### Instructions to follow
Give the data again exactly as it appears, excluding any pictures.

----------

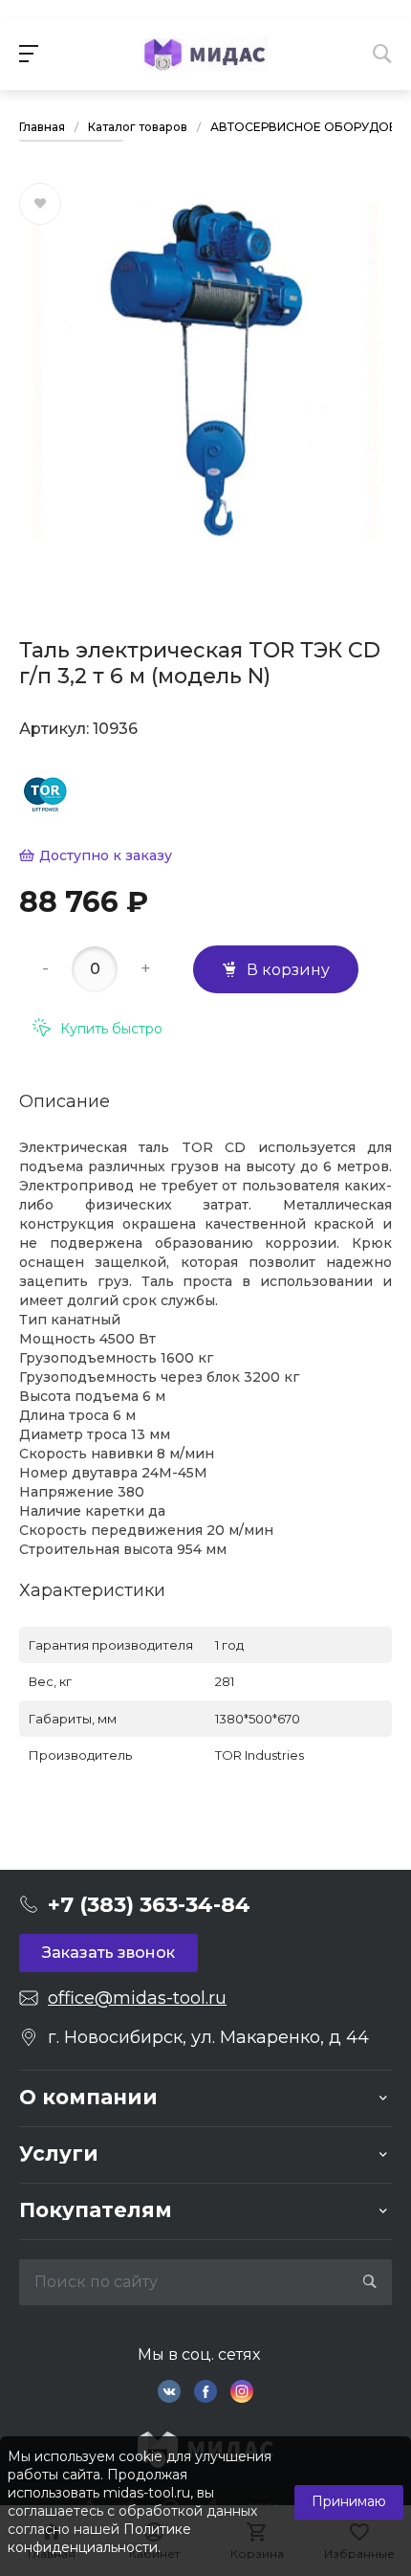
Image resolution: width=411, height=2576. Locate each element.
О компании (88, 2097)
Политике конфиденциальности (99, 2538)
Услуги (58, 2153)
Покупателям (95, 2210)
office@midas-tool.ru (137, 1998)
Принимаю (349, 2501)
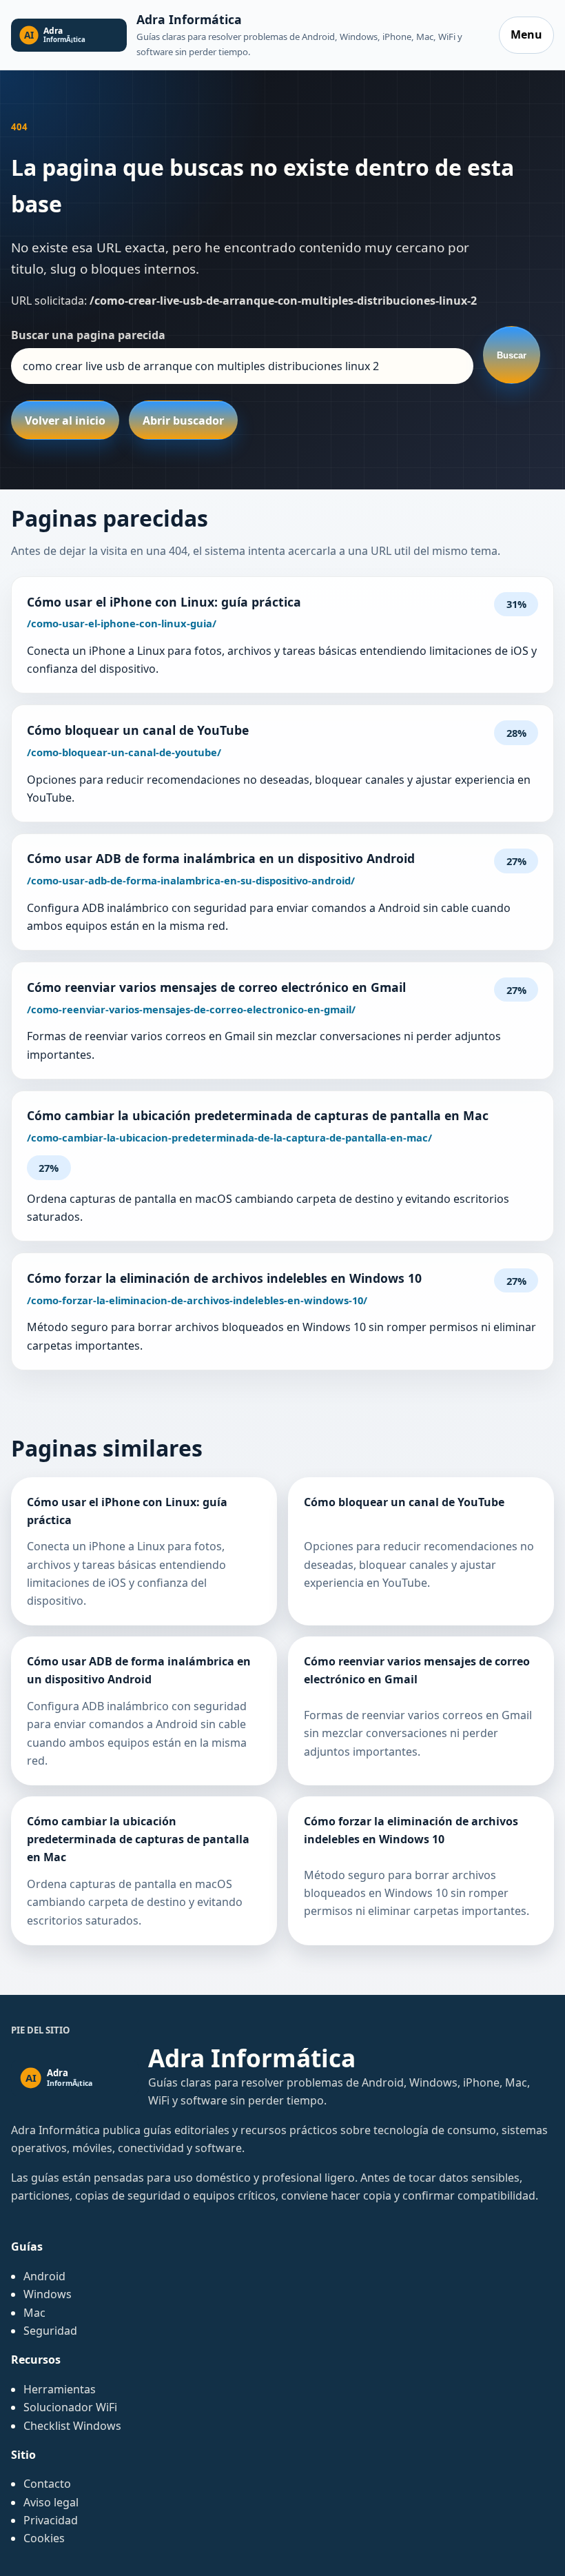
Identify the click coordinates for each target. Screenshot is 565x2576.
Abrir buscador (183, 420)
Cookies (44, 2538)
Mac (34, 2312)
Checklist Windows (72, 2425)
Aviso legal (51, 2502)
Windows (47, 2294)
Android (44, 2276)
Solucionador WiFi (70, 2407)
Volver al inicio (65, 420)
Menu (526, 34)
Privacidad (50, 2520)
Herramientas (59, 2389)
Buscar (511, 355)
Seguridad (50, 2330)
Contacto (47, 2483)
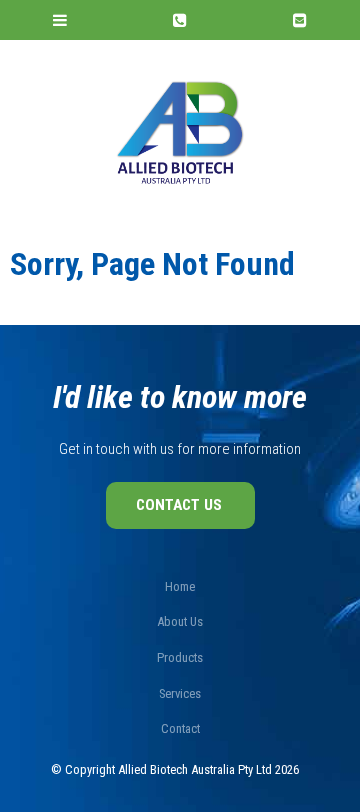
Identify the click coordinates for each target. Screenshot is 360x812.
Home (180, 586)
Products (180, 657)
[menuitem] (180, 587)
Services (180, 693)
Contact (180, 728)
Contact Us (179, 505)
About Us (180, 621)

----------

### Written solution
Image resolution: width=411, height=2576. Locate each element.
О компании (88, 2097)
Политике конфиденциальности (99, 2538)
Услуги (58, 2153)
Покупателям (95, 2210)
office@midas-tool.ru (137, 1998)
Принимаю (349, 2501)
Identify the click coordinates for each target. Screenshot is 565x2576.
Abrir buscador (183, 420)
Cookies (44, 2538)
Mac (34, 2312)
Checklist Windows (72, 2425)
Aviso legal (51, 2502)
Windows (47, 2294)
Android (44, 2276)
Solucionador WiFi (70, 2407)
Volver al inicio (65, 420)
Menu (526, 34)
Privacidad (50, 2520)
Herramientas (59, 2389)
Buscar (511, 355)
Seguridad (50, 2330)
Contacto (47, 2483)
Identify the click coordinates for each target. Screenshot is 360x812.
Home (180, 586)
Products (180, 657)
[menuitem] (180, 587)
Services (180, 693)
Contact (180, 728)
Contact Us (179, 505)
About Us (180, 621)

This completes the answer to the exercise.